Nach Abbruch einer Kreuzfahrt im Indischen Ozean im Februar 2020 liegt die „Costa Victoria“ aktuell im italienischen Hafen von Civitavecchia auf.
Das 252 Meter lange Kreuzfahrtschiff war zum Anfang der 90er Jahre einer der Gründe für den späteren Zusammenbruch des Bremer Vulkan-Verbundes, in der Folge aber auch ein Segen für die Lloyd Werft, die das Schiff und das Schwesterschiff „Norwegian Sky“, das lange Zeit in Bremen-Nord den Spitznamen „Costa Rosta“ führte, komplettierte. Mit den beiden Kreuzfahrtneubauten wollte der Vulkan-Verbund seinerzeit Fuß in dem aufstrebenden Segment der Kreuzfahrtindustrie Fuß fassen, was in der Folge zum Zusammenbruch und dem Verlust von tausenden Arbeitsplätzen in ganz Norddeutschland führte.
Für einen Spottpreis von damals nur 600 Millionen Mark bestellte seinerzeit Costa Crociere die „Costa Victoria“ und stellte weiterhin einen zweiten Auftrag und damit viel Arbeit für den Vulkan-Verbund in Aussicht. Gleichzeitig wurde festgelegt, dass die „Costa Victoria“ nach nur 600 Tagen abgeliefert werden sollte. Weitere Mitbewerber hatten daraufhin bei diesem Auftrag für ein Schiff mit einer Kapazität für 2250 Passagiere aufgrund des niedrigen Preises und der sehr kurzen Bauzeit schon gleich abgewunken, nur der Vulkan-Verbund hatte bei diesem Projekt angebissen. Das Schiff mit einer Breite von 36,15 Metern sollte mit den Abmessungen noch gerade durch die alten Panamakanal-Schleusen passen und war somit schon auf den US-Markt ausgerichtet.
Mit der Vulkan-Stammwerft in Bremen-Nord gingen auch die weiteren Verbund-Werften Schichau-Seebeckwerft und Lloyd-Werft in Bremerhaven sowie STN Systemtechnik Nord an den Akkordbau. In Spitzenzeiten ackerten bis zu 1800 Beschäftigte unter der Leitung vom Projektingenieur Werner Lüken, der später Chef der Lloyd-Werft wird, an dem Schiff. Trotz unglaublicher Geschichten, die sich nach dem Vulkan-Konkursantrag aus dem Februar 1996 auf dem Bau abspielen, gelingt die Ablieferung der „Costa Victoria“, und das nur vier Wochen nach dem ursprünglich festgelegten Termin im Juli 1996.
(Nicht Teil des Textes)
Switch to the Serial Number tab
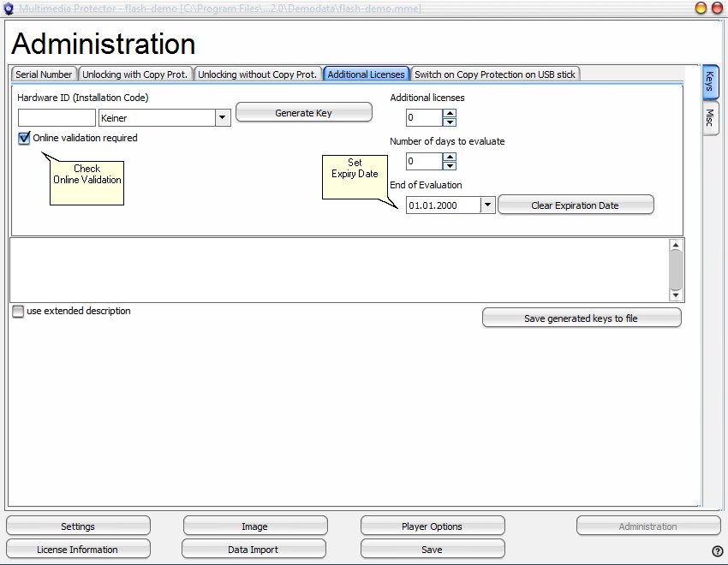This screenshot has height=565, width=728. (44, 74)
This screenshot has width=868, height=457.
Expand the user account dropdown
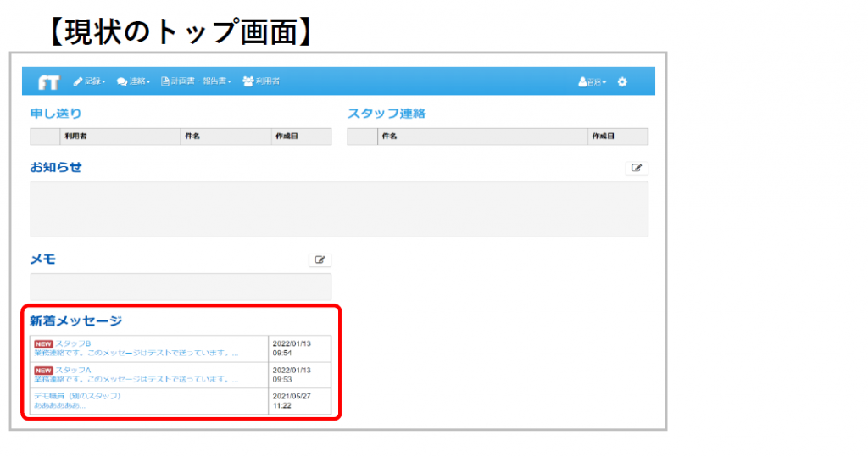pos(593,82)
Die „Costa Victoria“ mit einer Vermessung von 75.000 BRZ war bei der Ablieferung das zu der Zeit größte je in Deutschland gebaute Kreuzfahrtschiff und legte den Grundstein für ein bis dahin unbekanntes Geschäftsfeld für die Lloyd Werftn, den Schiffsneubau. In der Folge ließ die Werft an anderen Produktionsstandorten nackte Stahlrümpfe, nicht nur Kreuzfahrtschiffe, herstellen und baute sie dann im Kaiserhafen zu ende. Es war der Beginn einer neuen Ära für die Lloyd Werft, in der vor allem für die NCL Norwegian Cruise Line mit großem Erfolg drei neue Kreuzliner entstanden.
Nur noch einmal kehrt das symbolträchtige Schiff an die Unterweser zurück, denn Anfang 2004 lag das Schiff für Wartungs- und Umbauarbeiten im Trockendock der Lloyd Werft. Hier wurden an insgesamt 242 Außenkabinen auf den Decks 9 und 10 sowie für die vier Minisuiten auf Deck 11 nachträglich Balkone von bis zu neun Quadratmeter Größe eingebaut. Denn seit der Ablieferung 1996 setzte sich in der Kreuzfahrtindustrie sich der Trend zu Balkonkabinen immer mehr durch.